Messi bids for glory, Alves says farewell
Argentina and Germany go head to head on Saturday afternoon in the latest instalment of one of the World Cup’s classic rivalries. However, Alves packs his bags as Brazil crash out.
Argentina have had a Jekyll and Hyde quality about them in recent times, struggling to qualify from
the South American qualifying phase only to transform into a goal scoring machine in South Africa.
They’ve won all four of their games so far, scoring 10 and conceding 2. Meanwhile, a young
German side has impressed with three wins (just the one defeat against Serbia) including a
devastating 4-1 dismissal of England in the previous round.
Messi fitness doubt
Leo Messi has
established himself as one of the stars of the tournament despite not hitting the net –
he’s had more shots without scoring than any other player in the tournament – but
missed training recently due to a slight temperature. However, Maradona is confident Messi will be
fit in time for the match. And there’s an additional motivation for Leo - a possible
semi-final thriller against his Barca team-mates in the Spain squad.
One for the forwards
This match has all the signs of being a high-scoring affair with both sides boasting a wealth
of attacking talent.
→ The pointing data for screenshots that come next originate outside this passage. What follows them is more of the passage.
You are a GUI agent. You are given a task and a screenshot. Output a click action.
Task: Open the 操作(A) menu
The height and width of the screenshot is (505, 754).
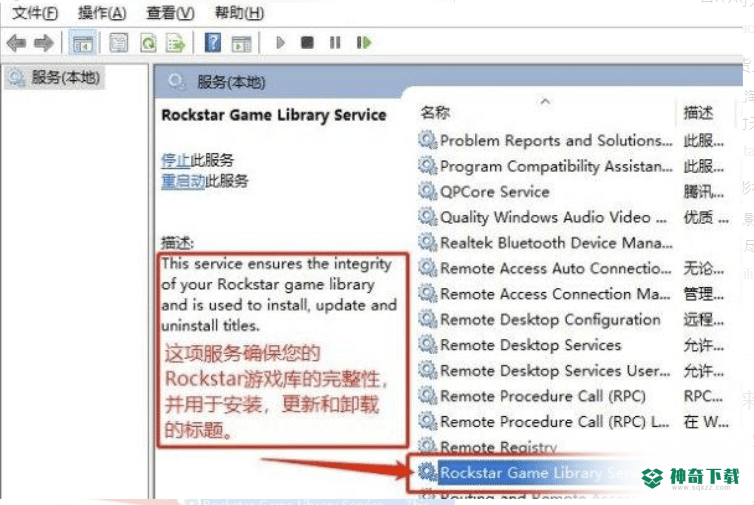point(102,13)
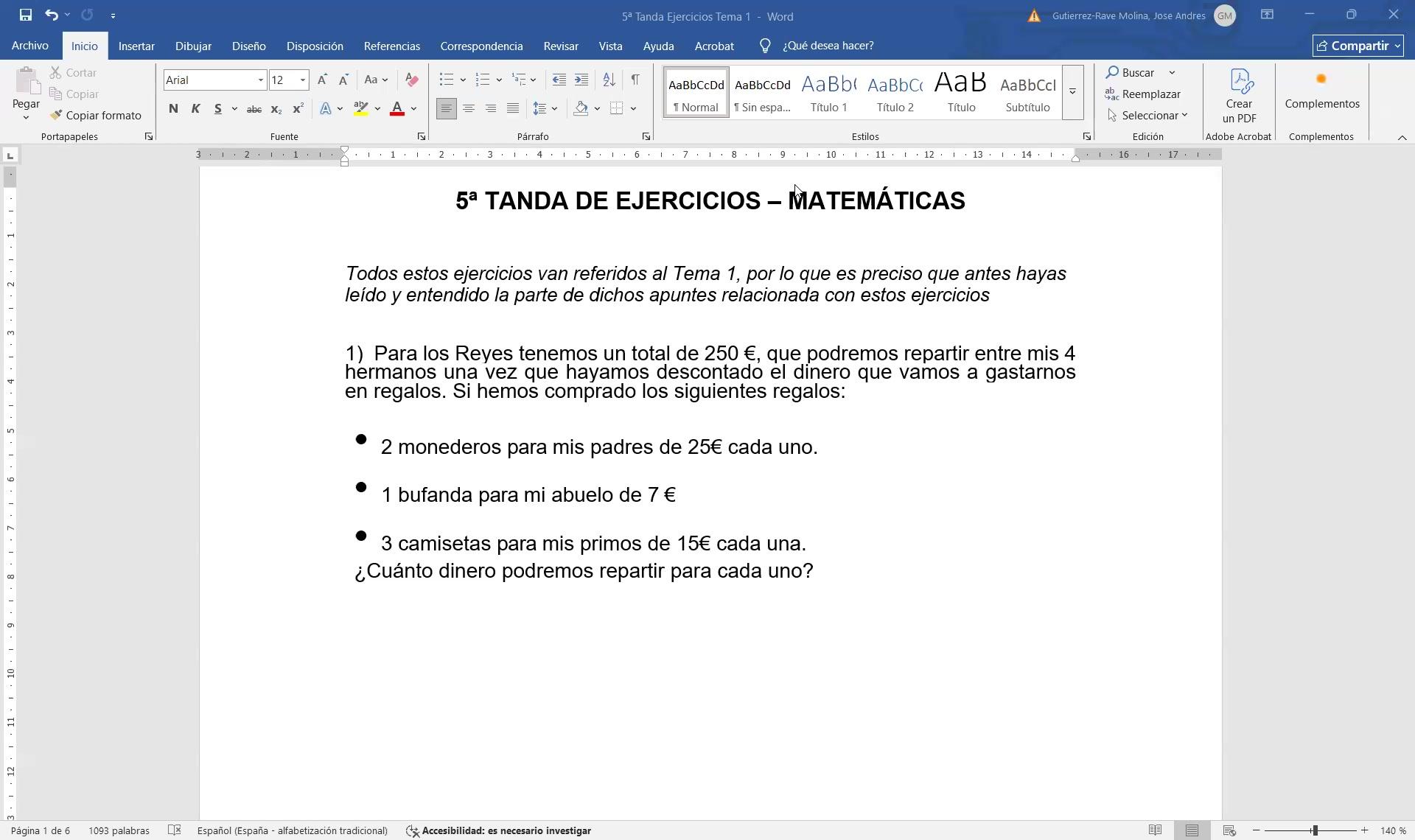Enable justified text alignment
The height and width of the screenshot is (840, 1415).
513,109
Apart from Messi, Argentina can call on Gonzalo Higuain – tournament top
scorer along with Barca’s David Villa – Carlos Tevez and Di Maria, while Germany have
the exciting talents of Klose, Özil, Müller and Podolski. Argentina in particular have looked a
little fragile in defence at times and both sides have a number of defenders just one yellow away
from a suspension.
The pedigree of the duel is demonstrated by the fact that the two countries have accumulated
five World Cup win between them: Germany in 1954, 1974 and 1990; Argentina in 1978 and 1986. In
1986 and 1990 they both reached the final, sharing the spoils evenly.
Alves goes home
Messi’s Barca team-mate, Dani Alves has had to bow out of the competition after Brazil were
beaten 2-1 by Holland on Friday. Dani played the full 90 minutes in the third consecutive match in
which he has featured in the starting line-up, taking up his usual midfield role in front of
Maicon. He had four shots on goal and combined with Luis Fabiano to set up Robinho for an early
goal that was disallowed for offside.
Brazil dominated the first half and took the lead just a couple of minutes after the offside
incident – once again Robinho was the finisher. However, Dunga’s men were unable to
take advantage of their possession to extend the lead before halftime.
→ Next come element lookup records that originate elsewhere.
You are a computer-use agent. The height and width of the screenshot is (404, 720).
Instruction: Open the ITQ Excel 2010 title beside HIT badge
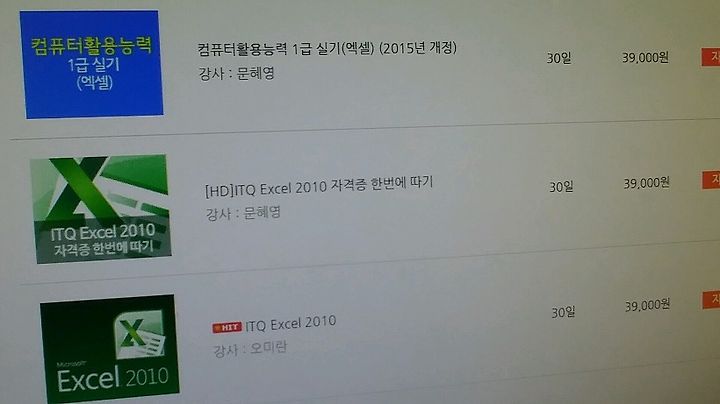point(290,323)
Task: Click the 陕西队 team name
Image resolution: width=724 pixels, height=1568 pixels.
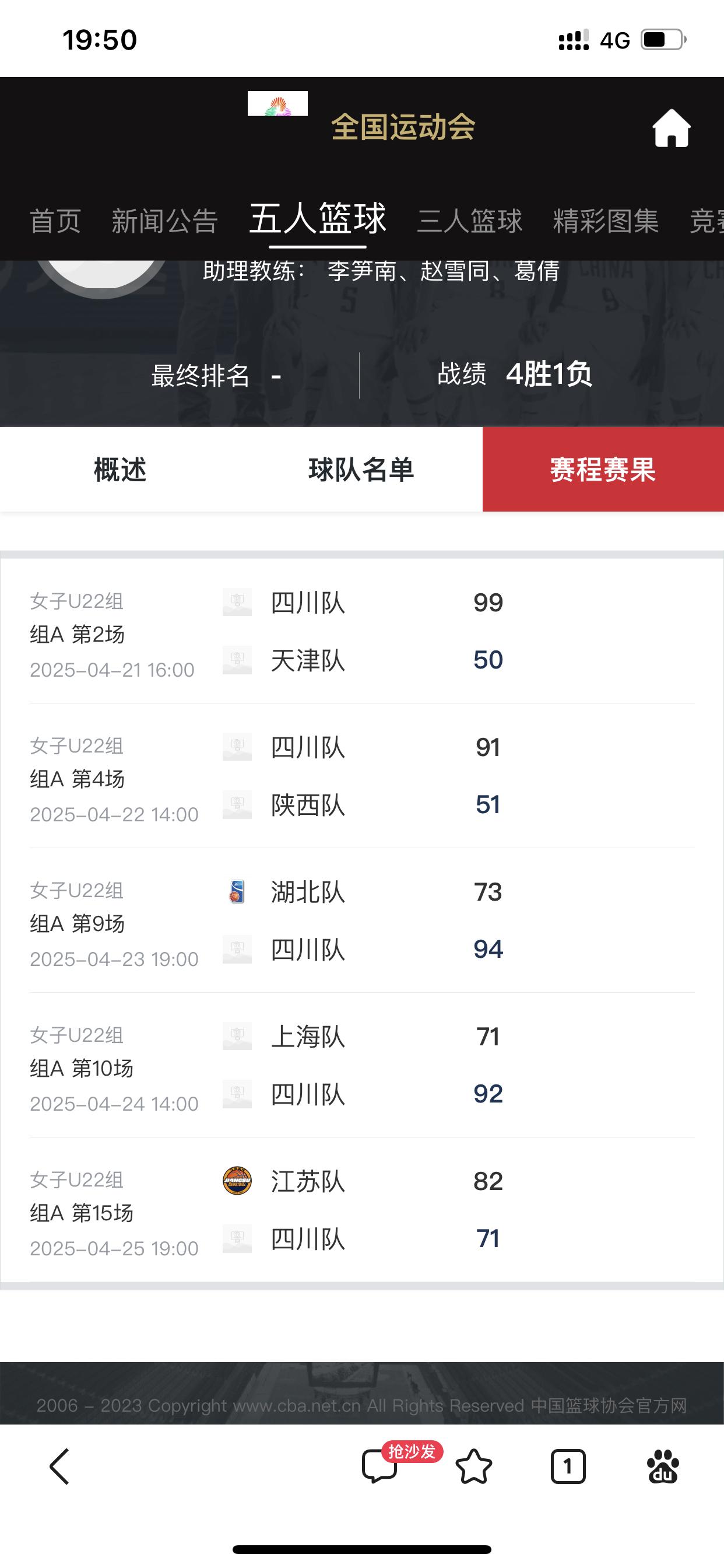Action: [308, 806]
After the break, Brazil were rocked by an own goal by Felipe Melo, who headed into his own
net after a Wesley Sneijder cross (min.53).
Holland take the lead
Dani Alves almost fired Brazil back into the lead with a powerful shot from outside the box
but it was Holland who went ahead after Sneijder headed in from a corner. Brazil’s chances of
staging a comeback were weakened when the hapless Melo was sent off some fifteen minutes from time
and for the second tournament running Brazil were eliminated in the quarterfinals.